#### [Short task 1]
In the forum thread about changing gearbox oil, what does greywizard say the gearbox can be filled through?
#### [Short task 2]
Carry on the forum thread about changing gearbox oil from the point where it stops.

#### [Selected text]

--- BEGIN ---

# still baffled



## greywizard (Dec 3, 2010)

hi all,
i have asked this question before and people have tried too help but have not solved my problem so i will try again.
i have a 1999 peugot symbol with the 2000cc petrol engine and want to change the gearbox oil--the problem is i cannot find the level / filer hole any where and the russek manual shows two gearboxes with filler and drain plugs different to mine. i know i can fill the gearbox through the reversing light switch but i still need to know the level.
has anyone changed the oil on a petrol peugot and if so how?

cheers


----------



## inkey-2008 (May 24, 2008)

Some boxes do not have a level you put a measured amount in say 2 litres that is it.

Andy


----------



## NigeT (Sep 22, 2010)

You could drain it, measure how much you take out and put that much back.


----------



## bobbylynne (Nov 11, 2010)

have you tried http://www.talbotoc.com/search.php?search_id=newposts the talbot owners club they are very good at solving anything to do with talbot motorhomes.


----------



## greywizard (Dec 3, 2010)

thanks for te replies.

--- END ---

#### [Data extract]
--- BEGIN ---

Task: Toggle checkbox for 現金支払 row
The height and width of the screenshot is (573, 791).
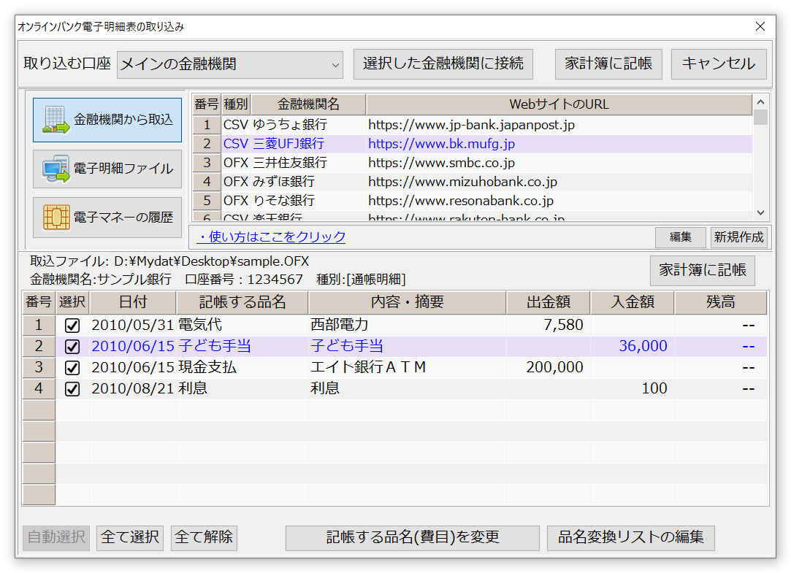Action: pyautogui.click(x=72, y=367)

--- END ---

#### [Exercise response 1]
The reversing light switch.

#### [Exercise response 2]
if i measure how much comes out how do i know the correct amount was in there in the first place,the talbotforum is no help as my van is a 1999 boxer,does anyone know the definitive amount of oil to put in as the russek manual says 1.85 litres or 2-5 litres but as my box does not seem the same as the boxes in the manual how can i find out?
cheers


----------



## joedenise (Jul 20, 2007)

with a lot of older gearboxes the filler plug is also the level of the oil

joe


----------



## cada (Sep 26, 2007)

Take out the speedo drive and fillthe box up through there.fill to the level of the plastic gear on the drive


----------



## JADE_D (May 9, 2011)

Why not get in touch with your local pug dealer and ask them how much to put in it ( or is that just me being daft )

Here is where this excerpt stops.